How can we get the average of unique values of a column?

Question

In SQL, how can we get the average of only the unique values of a column?

Answer

To run the AVG() function on a column such that it only averages the unique values in the column, we could use the DISTINCT clause right before the column name.

Example

/* Returns 2.02365 */
SELECT AVG(price)
FROM fake_apps;

/* Returns 4.15833.. */
SELECT AVG(DISTINCT price)
FROM fake_apps;
19 Likes

Then, how does the data know what is the distinct value in Price Column? How do they differentiate unique value in that column and label it as a distinct value and then carry forward with the average caculation?

6 Likes

Hello yiwen. I’m not an expert but I hope I can help you.
when you run the following code:

SELECT price
FROM fake_apps;

the return is all the values in the column price. If you apply the AVG on it, you’ll have the total average. Nothing new here.

If you run the following code:

SELECT DISTINCT price
FROM fake_apps;

The return is all the distinct values on the column. Also, nothing new.

and so, the following:

SELECT AVG(DISTINCT price)
FROM fake_apps;

First the distinct will return the distinct ones and then the AVG is calculated based on that return. So the average is not calculated over the rows in price, but over the rows of the new table returned by the distinct.

Hope it helps

60 Likes

Hello, can I calculate the average in price column of distinct values in another column, like name ? Thanks in advance.

4 Likes

This will give you your solution for average in price column of distinct values in Category column:

SELECT Category, AVG(price)
FROM fake_apps
GROUP BY category;

9 Likes

This can be achieved using WHERE statement right?

1 Like

can you please explain what
SELECT DISTINCT AVG(price) would return?
what is the difference between SELECT AVG(DICTINCT price) and the above one?

I believe this would return the same result as SELECT AVG(price). AVG(price) as an aggregate function returns a single quantity/value, therefore there is only one value to apply to DISTINCT so it is unique.

3 Likes

Have you tried testing it in the code editor?

@tera0271013690 is right:

SELECT DISTINCT AVG(price)
FROM fake_apps;

/* and also: */

SELECT AVG(price)
FROM fake_apps;

both yield the same result of 2.02365 since there is only one value issued anyway.

However:

SELECT AVG(DISTINCT price)
FROM fake_apps;

Yields a result of 4.15833333333333, since it takes into account only the distinct values before averaging them.

6 Likes

It’s interesting that if the row value is NULL, that row is excluded from the AVG.
So in a rating column, if an app is not rated yet, it would not be treated as a 0. But in a price situation you would need to be sure to enter a price of 0 vs leaving free apps as NULL if you intended to do analytics of this nature.

7 Likes

Very true. Great insight there. Thanks for sharing.

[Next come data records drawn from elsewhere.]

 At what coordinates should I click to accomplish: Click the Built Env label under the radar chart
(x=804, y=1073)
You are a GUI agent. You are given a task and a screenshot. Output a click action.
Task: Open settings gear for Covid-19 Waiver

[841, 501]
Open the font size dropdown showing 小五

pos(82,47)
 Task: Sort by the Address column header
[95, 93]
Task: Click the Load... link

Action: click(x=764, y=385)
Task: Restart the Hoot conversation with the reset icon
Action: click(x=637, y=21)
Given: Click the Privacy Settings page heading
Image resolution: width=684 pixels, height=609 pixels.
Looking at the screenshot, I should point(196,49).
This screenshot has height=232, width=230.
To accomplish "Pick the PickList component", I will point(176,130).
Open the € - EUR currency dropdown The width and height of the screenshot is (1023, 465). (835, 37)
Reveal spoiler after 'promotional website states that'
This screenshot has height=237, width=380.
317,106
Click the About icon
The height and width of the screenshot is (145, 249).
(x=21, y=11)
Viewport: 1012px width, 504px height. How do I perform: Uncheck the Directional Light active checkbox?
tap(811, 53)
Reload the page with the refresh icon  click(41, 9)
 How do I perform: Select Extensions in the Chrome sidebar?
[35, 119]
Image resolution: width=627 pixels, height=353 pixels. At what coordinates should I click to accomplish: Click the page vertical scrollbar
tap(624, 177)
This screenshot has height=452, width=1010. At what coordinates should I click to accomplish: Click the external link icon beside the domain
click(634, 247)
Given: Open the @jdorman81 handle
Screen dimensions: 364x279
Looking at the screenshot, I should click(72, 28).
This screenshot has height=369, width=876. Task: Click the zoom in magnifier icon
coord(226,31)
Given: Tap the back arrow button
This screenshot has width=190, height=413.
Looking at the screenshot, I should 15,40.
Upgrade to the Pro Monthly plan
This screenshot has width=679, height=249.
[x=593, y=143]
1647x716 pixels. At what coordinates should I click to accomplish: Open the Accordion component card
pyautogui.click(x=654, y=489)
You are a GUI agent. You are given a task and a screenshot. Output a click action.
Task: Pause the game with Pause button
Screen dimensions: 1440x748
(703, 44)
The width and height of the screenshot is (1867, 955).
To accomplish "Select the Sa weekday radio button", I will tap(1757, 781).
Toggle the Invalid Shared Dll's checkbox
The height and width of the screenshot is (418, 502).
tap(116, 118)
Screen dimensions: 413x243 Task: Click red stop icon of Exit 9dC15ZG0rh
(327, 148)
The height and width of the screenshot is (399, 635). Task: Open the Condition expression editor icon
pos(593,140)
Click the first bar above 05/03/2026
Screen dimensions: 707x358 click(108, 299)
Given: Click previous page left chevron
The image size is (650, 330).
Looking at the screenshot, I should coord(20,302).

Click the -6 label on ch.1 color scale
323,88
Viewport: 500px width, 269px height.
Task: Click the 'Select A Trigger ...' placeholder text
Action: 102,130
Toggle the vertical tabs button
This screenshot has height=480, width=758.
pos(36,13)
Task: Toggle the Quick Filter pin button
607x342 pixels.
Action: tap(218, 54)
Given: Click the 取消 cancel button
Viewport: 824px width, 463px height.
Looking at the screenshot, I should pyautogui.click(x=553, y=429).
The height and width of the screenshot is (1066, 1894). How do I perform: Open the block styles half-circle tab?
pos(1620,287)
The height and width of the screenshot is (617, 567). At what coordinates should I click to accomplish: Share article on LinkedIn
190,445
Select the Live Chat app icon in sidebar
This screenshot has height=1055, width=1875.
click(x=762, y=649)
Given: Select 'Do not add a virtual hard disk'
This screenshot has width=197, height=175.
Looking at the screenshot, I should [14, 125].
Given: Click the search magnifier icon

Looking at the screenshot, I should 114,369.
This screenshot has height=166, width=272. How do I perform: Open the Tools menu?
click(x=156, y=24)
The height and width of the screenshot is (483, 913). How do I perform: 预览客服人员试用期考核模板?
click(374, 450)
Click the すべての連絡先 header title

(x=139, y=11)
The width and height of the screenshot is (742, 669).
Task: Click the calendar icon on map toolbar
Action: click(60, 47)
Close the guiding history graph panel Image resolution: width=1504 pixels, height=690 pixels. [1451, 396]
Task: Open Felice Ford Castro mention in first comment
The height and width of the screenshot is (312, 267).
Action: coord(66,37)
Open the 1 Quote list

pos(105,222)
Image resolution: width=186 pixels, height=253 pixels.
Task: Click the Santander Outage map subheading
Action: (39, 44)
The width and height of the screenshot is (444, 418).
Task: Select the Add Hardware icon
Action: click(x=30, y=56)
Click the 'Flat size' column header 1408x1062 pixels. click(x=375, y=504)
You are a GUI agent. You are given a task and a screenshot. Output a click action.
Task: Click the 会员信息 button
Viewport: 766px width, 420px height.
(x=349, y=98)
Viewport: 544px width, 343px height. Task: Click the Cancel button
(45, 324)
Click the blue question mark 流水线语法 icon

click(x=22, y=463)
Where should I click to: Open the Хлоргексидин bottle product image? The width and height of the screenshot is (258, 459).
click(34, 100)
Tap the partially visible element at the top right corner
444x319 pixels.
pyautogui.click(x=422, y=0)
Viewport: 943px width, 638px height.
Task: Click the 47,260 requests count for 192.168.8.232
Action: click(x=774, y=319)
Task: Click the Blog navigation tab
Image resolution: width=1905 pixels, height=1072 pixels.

I’ve been trying to display a list of each unique category, with the average price for apps in that category alone (this is different from average price of all apps in the table). Can you help?

SELECT category ,avg( price)
from fake_apps
group by category;

HOPE THIS HELPS :slight_smile:

2 Likes

i think that the purpose of the question is to calculate the average value of a criteria, so i can, example calculate the avg download of apps in catgory book:

select avg(downloads)

from fake_apps

where category=‘Books’;

@tranxuanmanh I think the purpose of the question is actually to identify unique values to average rather than just grouping by a category because in your example if the category books contains multiple books that gets no downloads (downloads = 0) then the multiple values would bring down the average you are calculating because the zeroes are counted multiple times. The grouping is based on the column you are averaging (in this case downloads) and not on anything else.

Admittedly, I think the use for this is quite limited. I think an example of the type of question this is trying to answer is like ‘what is the average number of downloads in the app store if each value of download is counted only once’ rather than just an average of total downloads.

@rinshad I suppose you could use a WHERE statement that somehow specify you only want one distinct value and ignoring any duplicates, but why would you do that when you achieve the same with just a single keyword in your code?